Beneficial ownership—the authorities are on the case
The authorities are fighting back. For example, the Financial Action Task Force (FATF), an international body that sets standards for anti-money laundering and counter-terrorist financing, has issued guidance for countries on beneficial ownership and for FIs on implementing a risk-based approach toward handling customers.
The FATF recommendations provide measures that address the transparency and beneficial ownership of legal persons, and it adds a series of recommendations that countries should adopt to prevent the misuse of legal persons from being misused for criminal purposes. These recommendations include:
- Assessing the risks associated with legal persons and legal arrangements
- Making legal persons and legal arrangements sufficiently transparent, and
- Ensuring that accurate and up-to-date basic and beneficial ownership information is available to competent authorities in a timely fashion.
Alongside this, the Fourth EU Money Laundering Directive was also published last year to crack down on money laundering, tax evasion and terrorist financing—making beneficial ownership a key provision of concern to corporates. The Directive must be implemented by member states by June 2017.
All of this represents a new step towards transparency and the introduction of public registers on the ultimate beneficial ownership of companies and other entities. None of it is easy to implement though. In fact, establishing beneficial ownership at the same time as global organizational structures becoming more complex is perhaps among the biggest challenges facing FIs today.
A lot of those challenges relate to data. There are huge issues surrounding data lineage, for example, data quality and the timeliness of the data. Moreover, different countries have different rules. Certain countries and off-shore tax havens, for example, have barriers in place to prevent the gathering of data on beneficial ownership—something that criminals are very quick to exploit.
Delivering ethical business growth
Organizations and trusts can adopt two different routes to collecting beneficial ownership data. Look at each record manually, or automate the process. The manual approach is prohibitive: too slow, too expensive and too prone to error. However, a semi-automated beneficial ownership data collection process streamlines the data collection process, delivers the necessary transparency and ethical business growth.
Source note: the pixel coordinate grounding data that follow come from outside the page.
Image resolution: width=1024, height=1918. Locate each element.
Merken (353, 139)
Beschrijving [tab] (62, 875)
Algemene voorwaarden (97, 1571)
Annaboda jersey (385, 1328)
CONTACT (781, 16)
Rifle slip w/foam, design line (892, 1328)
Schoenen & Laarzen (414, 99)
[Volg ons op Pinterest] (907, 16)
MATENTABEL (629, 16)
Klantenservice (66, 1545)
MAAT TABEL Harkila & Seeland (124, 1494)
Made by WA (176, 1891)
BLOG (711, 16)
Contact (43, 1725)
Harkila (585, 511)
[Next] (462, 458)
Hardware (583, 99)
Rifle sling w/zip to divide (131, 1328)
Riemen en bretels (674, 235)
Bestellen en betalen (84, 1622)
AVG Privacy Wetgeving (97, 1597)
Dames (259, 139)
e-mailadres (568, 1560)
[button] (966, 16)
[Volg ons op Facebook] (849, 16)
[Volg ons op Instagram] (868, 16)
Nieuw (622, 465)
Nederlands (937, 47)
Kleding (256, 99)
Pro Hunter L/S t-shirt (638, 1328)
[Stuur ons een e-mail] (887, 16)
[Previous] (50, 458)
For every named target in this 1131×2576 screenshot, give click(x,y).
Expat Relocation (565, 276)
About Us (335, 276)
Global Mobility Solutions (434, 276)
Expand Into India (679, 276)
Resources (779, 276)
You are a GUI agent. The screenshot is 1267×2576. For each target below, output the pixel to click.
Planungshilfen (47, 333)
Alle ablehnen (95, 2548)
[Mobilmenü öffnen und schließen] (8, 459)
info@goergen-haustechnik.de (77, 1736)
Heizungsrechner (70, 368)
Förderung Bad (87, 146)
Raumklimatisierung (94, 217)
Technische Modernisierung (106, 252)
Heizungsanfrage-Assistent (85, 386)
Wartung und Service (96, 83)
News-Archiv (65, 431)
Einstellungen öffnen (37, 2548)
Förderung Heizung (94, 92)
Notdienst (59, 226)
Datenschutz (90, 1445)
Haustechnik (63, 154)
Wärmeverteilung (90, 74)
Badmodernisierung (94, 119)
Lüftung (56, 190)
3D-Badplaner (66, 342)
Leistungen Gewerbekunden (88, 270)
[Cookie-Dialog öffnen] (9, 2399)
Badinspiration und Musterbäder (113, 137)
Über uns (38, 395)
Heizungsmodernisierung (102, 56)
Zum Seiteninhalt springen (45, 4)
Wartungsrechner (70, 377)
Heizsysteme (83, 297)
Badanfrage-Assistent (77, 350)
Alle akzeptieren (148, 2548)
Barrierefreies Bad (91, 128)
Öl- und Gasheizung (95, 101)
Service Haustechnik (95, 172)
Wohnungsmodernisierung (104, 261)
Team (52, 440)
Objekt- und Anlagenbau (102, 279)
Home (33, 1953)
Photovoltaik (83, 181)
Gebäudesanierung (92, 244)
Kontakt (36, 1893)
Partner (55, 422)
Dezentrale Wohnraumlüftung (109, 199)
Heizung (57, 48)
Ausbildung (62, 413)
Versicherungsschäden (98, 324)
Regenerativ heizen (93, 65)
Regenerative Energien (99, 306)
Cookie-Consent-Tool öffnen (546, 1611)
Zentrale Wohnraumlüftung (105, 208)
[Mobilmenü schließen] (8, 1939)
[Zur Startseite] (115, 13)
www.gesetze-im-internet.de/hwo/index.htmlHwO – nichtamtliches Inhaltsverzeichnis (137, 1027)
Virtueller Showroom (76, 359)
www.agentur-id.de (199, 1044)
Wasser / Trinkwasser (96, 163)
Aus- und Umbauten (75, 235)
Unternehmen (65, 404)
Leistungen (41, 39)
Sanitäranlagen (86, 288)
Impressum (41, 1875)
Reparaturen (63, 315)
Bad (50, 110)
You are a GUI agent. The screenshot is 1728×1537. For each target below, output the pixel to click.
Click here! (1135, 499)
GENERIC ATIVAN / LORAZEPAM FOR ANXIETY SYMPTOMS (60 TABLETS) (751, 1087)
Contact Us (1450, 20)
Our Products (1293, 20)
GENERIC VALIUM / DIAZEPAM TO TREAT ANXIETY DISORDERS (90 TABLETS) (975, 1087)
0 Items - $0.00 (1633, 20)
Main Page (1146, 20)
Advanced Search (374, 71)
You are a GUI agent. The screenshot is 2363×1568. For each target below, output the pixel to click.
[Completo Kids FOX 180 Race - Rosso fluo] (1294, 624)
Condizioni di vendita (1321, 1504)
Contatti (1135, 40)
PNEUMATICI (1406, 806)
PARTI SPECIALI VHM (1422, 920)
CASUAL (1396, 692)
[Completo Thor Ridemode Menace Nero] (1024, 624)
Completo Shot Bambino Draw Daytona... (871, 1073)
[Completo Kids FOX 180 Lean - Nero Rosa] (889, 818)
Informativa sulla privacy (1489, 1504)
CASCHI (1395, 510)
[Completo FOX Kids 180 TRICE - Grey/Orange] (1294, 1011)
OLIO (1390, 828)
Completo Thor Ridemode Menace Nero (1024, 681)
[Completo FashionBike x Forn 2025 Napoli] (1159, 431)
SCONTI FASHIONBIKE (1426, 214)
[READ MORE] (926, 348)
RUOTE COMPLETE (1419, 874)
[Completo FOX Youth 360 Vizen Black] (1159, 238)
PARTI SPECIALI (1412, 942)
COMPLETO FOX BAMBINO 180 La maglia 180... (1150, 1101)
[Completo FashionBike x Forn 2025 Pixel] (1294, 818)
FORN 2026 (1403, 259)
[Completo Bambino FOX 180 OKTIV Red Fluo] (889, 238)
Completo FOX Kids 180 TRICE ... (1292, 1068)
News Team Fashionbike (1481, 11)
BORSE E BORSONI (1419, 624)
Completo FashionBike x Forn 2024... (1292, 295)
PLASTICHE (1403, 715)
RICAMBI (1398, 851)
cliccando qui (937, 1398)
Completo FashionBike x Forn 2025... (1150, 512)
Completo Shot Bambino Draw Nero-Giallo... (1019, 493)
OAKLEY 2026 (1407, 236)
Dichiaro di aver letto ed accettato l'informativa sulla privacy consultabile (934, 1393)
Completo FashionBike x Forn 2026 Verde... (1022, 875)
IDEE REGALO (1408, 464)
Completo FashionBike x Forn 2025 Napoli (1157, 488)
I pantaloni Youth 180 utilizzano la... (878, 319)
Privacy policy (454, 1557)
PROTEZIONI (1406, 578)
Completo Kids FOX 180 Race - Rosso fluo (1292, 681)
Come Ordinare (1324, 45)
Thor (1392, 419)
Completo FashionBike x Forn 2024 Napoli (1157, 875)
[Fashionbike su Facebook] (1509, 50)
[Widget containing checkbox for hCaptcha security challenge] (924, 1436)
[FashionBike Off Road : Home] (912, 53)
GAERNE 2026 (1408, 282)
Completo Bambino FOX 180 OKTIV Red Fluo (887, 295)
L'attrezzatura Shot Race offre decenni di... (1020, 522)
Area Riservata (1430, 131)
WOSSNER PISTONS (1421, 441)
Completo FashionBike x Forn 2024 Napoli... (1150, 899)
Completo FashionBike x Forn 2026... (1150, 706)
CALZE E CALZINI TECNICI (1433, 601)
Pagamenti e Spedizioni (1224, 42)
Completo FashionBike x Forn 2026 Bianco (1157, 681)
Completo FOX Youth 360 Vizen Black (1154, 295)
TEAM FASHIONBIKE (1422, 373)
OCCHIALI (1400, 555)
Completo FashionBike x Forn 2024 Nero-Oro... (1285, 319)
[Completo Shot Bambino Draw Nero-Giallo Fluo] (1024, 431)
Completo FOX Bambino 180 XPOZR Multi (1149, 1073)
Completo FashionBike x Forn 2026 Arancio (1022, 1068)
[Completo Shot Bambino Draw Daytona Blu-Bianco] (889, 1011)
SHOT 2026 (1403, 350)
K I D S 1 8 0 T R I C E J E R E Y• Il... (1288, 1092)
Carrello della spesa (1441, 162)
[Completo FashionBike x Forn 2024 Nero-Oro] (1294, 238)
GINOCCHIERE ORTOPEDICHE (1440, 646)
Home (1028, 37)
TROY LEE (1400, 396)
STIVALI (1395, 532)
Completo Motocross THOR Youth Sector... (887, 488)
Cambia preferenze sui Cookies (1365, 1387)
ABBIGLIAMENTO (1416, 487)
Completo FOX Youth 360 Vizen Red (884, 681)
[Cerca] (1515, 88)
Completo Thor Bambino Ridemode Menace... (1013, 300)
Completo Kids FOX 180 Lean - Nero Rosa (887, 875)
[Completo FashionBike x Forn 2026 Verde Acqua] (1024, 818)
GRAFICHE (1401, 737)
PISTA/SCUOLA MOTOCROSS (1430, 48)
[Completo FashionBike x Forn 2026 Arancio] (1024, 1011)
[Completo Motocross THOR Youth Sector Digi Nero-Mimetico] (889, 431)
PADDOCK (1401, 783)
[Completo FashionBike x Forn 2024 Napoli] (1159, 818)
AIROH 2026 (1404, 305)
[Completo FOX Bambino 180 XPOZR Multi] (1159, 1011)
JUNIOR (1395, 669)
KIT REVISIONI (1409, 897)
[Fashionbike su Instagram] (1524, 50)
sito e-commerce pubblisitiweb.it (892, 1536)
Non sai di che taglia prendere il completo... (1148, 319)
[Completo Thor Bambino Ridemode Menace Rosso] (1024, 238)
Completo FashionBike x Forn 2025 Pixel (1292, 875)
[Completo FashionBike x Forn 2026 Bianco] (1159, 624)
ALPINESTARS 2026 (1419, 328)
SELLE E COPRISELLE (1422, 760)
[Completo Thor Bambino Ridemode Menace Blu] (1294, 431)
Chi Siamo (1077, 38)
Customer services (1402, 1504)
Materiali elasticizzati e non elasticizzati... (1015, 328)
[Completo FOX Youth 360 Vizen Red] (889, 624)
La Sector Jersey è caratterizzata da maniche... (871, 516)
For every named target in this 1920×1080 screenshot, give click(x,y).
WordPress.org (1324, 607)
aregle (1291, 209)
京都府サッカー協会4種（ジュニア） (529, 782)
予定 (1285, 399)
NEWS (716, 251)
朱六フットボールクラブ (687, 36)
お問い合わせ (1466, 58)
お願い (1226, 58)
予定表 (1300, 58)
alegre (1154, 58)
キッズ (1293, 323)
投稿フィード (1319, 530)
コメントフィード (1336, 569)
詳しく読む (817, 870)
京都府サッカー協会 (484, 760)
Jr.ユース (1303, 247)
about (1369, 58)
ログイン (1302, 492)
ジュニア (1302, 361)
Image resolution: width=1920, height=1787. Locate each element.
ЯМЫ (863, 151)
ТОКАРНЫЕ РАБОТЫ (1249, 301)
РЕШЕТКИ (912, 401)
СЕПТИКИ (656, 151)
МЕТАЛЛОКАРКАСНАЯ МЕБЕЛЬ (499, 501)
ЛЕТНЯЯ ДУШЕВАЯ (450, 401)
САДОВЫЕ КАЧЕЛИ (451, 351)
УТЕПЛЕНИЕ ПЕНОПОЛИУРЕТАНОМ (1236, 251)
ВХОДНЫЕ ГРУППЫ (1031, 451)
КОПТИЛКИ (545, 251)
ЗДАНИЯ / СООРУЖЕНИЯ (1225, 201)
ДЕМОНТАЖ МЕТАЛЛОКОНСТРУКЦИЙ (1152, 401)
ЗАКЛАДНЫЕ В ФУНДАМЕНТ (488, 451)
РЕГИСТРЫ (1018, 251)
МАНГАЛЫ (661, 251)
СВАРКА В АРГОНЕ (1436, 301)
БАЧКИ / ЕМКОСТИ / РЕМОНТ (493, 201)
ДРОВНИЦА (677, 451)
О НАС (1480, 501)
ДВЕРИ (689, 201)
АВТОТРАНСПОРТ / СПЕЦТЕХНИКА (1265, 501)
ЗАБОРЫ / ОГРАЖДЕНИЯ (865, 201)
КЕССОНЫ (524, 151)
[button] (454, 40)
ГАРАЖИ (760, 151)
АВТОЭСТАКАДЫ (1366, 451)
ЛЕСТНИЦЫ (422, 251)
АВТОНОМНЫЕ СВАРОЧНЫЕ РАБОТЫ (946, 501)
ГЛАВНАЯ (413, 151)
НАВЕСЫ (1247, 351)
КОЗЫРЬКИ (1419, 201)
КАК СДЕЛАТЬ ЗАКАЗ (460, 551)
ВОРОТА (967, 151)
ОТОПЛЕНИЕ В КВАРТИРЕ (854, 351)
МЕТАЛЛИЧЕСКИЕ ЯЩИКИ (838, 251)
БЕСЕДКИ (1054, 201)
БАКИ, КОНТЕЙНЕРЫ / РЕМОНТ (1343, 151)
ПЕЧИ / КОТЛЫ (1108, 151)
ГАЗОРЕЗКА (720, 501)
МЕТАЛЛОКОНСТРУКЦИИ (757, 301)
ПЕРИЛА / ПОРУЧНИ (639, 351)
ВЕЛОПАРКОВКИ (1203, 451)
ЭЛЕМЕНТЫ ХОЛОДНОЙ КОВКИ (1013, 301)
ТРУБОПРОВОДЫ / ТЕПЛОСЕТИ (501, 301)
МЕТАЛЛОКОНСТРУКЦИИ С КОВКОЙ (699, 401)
So what action can you take? Ideally, you want to deploy a solution that enables your organization to reach its core data assets relating to global share ownership quickly and efficiently. A solution that enables you to get to the ‘holy grail’ of beneficial ownership structures first time, more often and more quickly.
This is why it makes sense to use analysis and research tools to establish those links before you ‘deep dive’ into information on those businesses and people during the onboarding phase. This saves you time and money and potentially reduces the number of entities you then have to screen. For example, it enables you to:
- Visualise corporate ownership structures up to and including corporate ownership over 5% or more
- Add individual shareholders to ownership trees and reference your source of information for complete transparency and audit
- Source and maintain full ownership details, type of share ownership and percentage
Establishing beneficial ownership when global organizational structures are so complicated can be expensive and time-consuming. But increasing amounts of international legislation demand that you get it right, and report comprehensive information.
With the right systems and processes in place, you can identify that needle among the other needles, meet the compliance regulations surrounding transparency and onboard/manage client relationships more successfully.